The answer must be every record below, reproduced exactly.

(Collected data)
+--

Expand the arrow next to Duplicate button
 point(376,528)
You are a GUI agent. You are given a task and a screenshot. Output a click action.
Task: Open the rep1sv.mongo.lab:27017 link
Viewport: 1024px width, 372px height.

+--

• [RESULT]:
Expand the arrow next to Duplicate button
 point(376,528)
You are a GUI agent. You are given a task and a screenshot. Output a click action.
Task: Open the rep1sv.mongo.lab:27017 link
Viewport: 1024px width, 372px height.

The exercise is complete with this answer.